In cancer research, the mechanism underlying the immune response to a tumour has been of great interest. In this study, we investigated the role of CD274 (programmed cell death-ligand 1 – PD-L1) and CD3+ tumour-infiltrating lymphocytes (TILs) in the prognosis of advanced colorectal cancer (CRC) patients treated with neoadjuvant chemotherapy.

We retrospectively examined primary tumour specimens from stage III/IV CRC patients operated on between 2008 and 2018.

We found a significant association between these biomarkers and pT stage (PD-L1, p = 0.020; CD3+TILs, p = 0.025), tumour grade (PD-L1, p = 0.005; CD3+TILs, p = 0.004), positive surgical margin (PD-L1, p = 0.001; CD3+TILs, p = 0.001), MSI (PD-L1, p < 0.001; CD3+TILs, p < 0.001), etc.

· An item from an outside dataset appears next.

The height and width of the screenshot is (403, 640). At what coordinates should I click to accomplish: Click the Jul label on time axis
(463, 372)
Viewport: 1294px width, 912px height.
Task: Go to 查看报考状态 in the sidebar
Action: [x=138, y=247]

We also discovered that these biomarkers are independent risk factors for MSI (PD-L1, OR = 1.84 [1.27–4.02], p = 0.003; CD3+TILs, OR = 1.92 [1.31–4.35], p = 0.008). Univariate analysis results revealed that patients with high PD-L1, low CD3+TIL, and both showed poor relapse-free survival (RFS) and poor overall survival (OS) (PD-L1: RFS, p = 0.008 and OS, p = 0.001; CD3+TILs: RFS, p = 0.003 and OS, p = 0.005; PD-L1 and CD3+TILs: RFS, p < 0.001 and OS, p < 0.001). The results of the multivariate analysis showed that the combined use of high PD-L1 and low CD3+TILs was a better predictor of poor RFS and OS (PD-L1 and CD3+TILs: RFS, hazard ratio – HR, = 2.85 [95% CI: 1.36–3.84], p < 0.001); OS, HR = 2.74 [1.32–3.71], p < 0.001). We also found a high PD-L1 parameter as another independent overall and relapse-free survival parameter.

Our findings suggest that a combination of high PD-L1 and low CD3+TIL can reliably predict poor survival in CRC patients receiving chemotherapy. Therefore, these biomarkers may be promising for the planning and execution of appropriate targeted therapies.